Every week, Lilian Min muses on reality + sci-fi/fantasy fiction narrative and fantastical world building in her column “Chasing the Unicorn.”
If you haven’t been on the Internet for a couple of, I don’t know, years, then maybe you won’t care that the saga of Walter White, aka the protagonist of the critically acclaimed, culturally pervasive “Breaking Bad,” is donning his pork pie hat (whether physically or metaphorically) for the last time tonight.
Before I get into this, Wait!, you cry, But “Breaking Bad” is grounded in reality! This isn’t sci-fi or fantasy; this is cold hard science, and as such should be treated strictly within the realm of realistic drama e.g. “Mad Men,” “Homeland,” and other comparable stories!

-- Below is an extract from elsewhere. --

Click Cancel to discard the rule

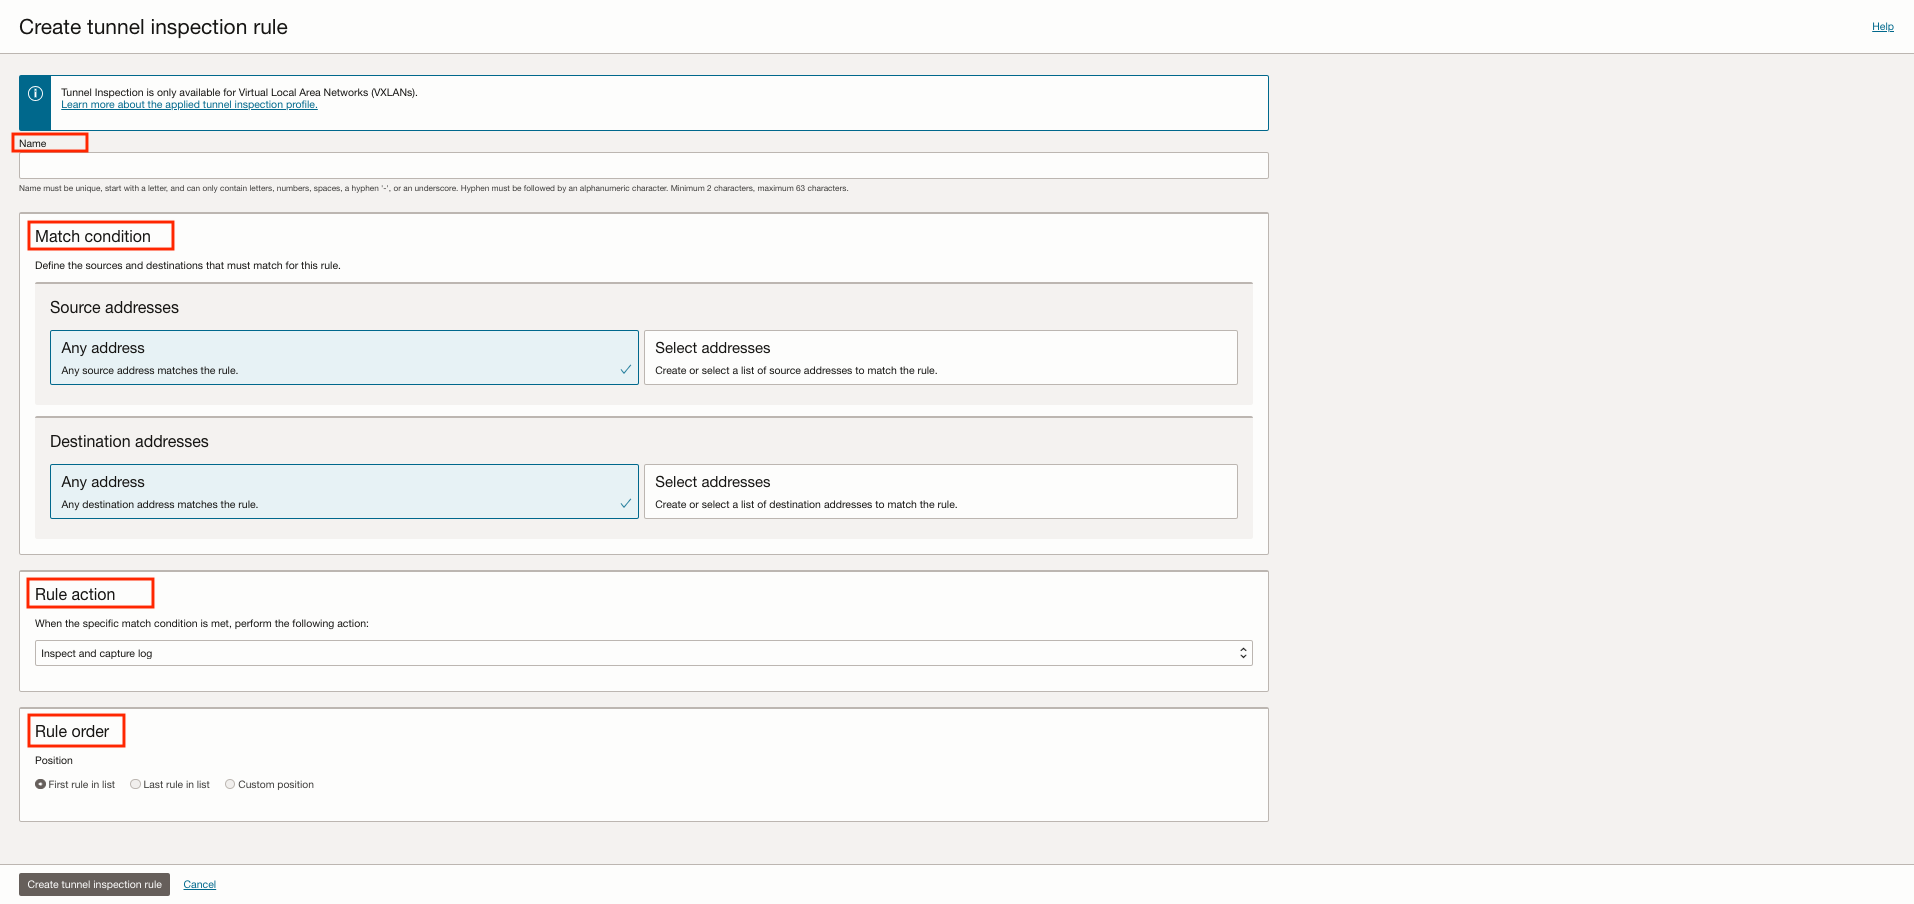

Here’s the thing though: out of all the TV I watch (and boy, do I watch a lot……….), it’s not traditionally sci-fi shows like “Battlestar Galactica” or “Firefly” that experiment the most with the ways in which a story is told. Like, I watched the pilot for “Marvel’s Agents of S.H.I.E.L.D.” and it was okay, but it wasn’t anything particularly bold in its storytelling. Sure, there was cool tech! and superpowers! and all that stuff, but all of that was grounded within the story’s reality, which, while supernatural, was normal for what it was. There’s logic within the madness.

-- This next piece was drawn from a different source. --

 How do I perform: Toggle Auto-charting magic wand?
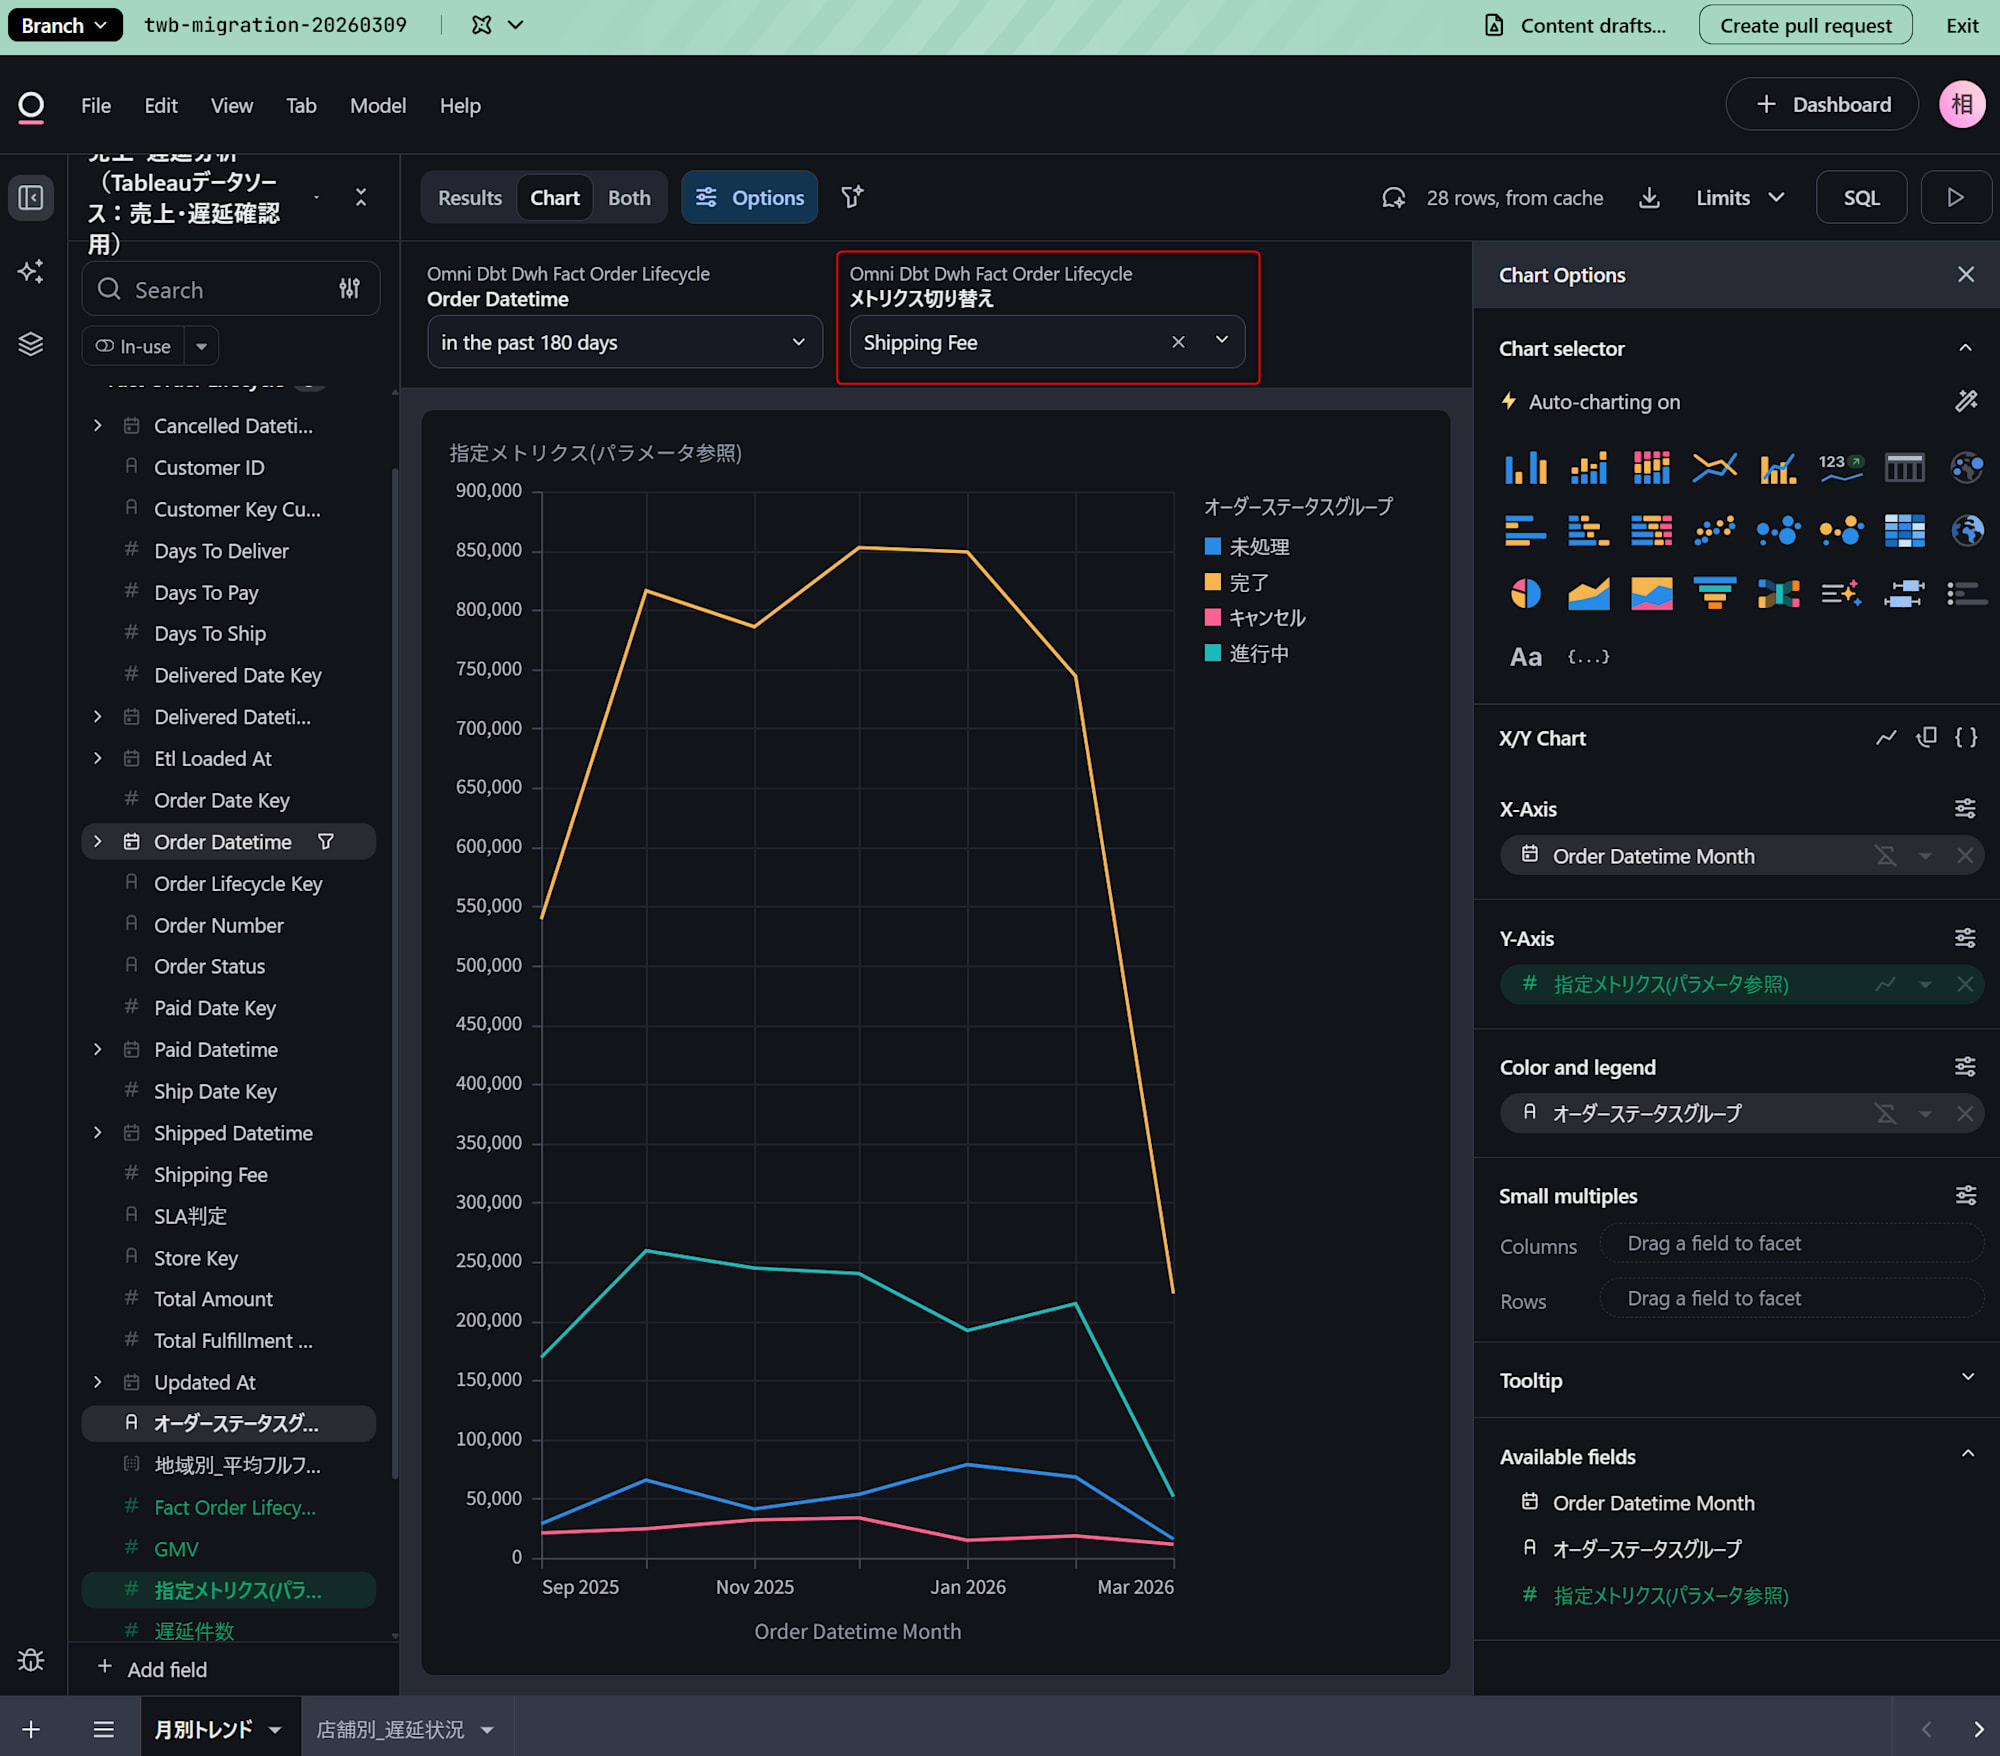coord(1965,402)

But on a show like “Breaking Bad,” precisely because everything’s grounded in a reality that we can all recognize as of this world (though the show’s gorgeous cinematography often renders these earthly landscapes as alien tableaus) (close your eyes and imagine the dusty deep oranges of the New Mexico desert), there’s more of a challenge in keeping viewers’ attention, in separating the wheat from the chaff. And for that very reason, the show creates fact out of fantasy, but frames it in things we can recognize.
Because yes, there’s very real science in “Breaking Bad,” but a lot of its most iconic science isn’t very, uh, scientific. Like, the show’s now iconic Blue Sky meth? Not possible, at least without food coloring. And that early episode in which Walt and Jesse melt a body in a bathtub of hydrofluoric acid? Yeah, HF wouldn’t have eaten through the tub and the floor of a house. But those are the things that hook the viewer, both because of their intense visuals (the dripping red of a melted carcass; the uncanny clarity of icy transparent blue) and also because they serve to elevate what could’ve just been a story about a man meeting death, answering his self-internalized feelings of emasculation and regret in a most improbable, yet genius, way.
“Breaking Bad” is Walter White’s (or rather, Vince Gilligan’s) beautiful dark twisted fantasy, and it’s taken the fairy tale-esque narrative of redemptive success and spun it on its twisted, box cutter-slashed neck. There are other modern shows that do this well. There will definitely be shows in the future that do this well. But right here, right now, we wait for the closing chapter of one of television’s greatest villain origin stories.
Murky and marvelous, horrific and hilarious, “Breaking Bad” and the saga of Walter White officially end tonight. This is drama at its highest. This is fantasy at its richest. And it all happens here, in a world we call home. There’s something quite fantastic about that.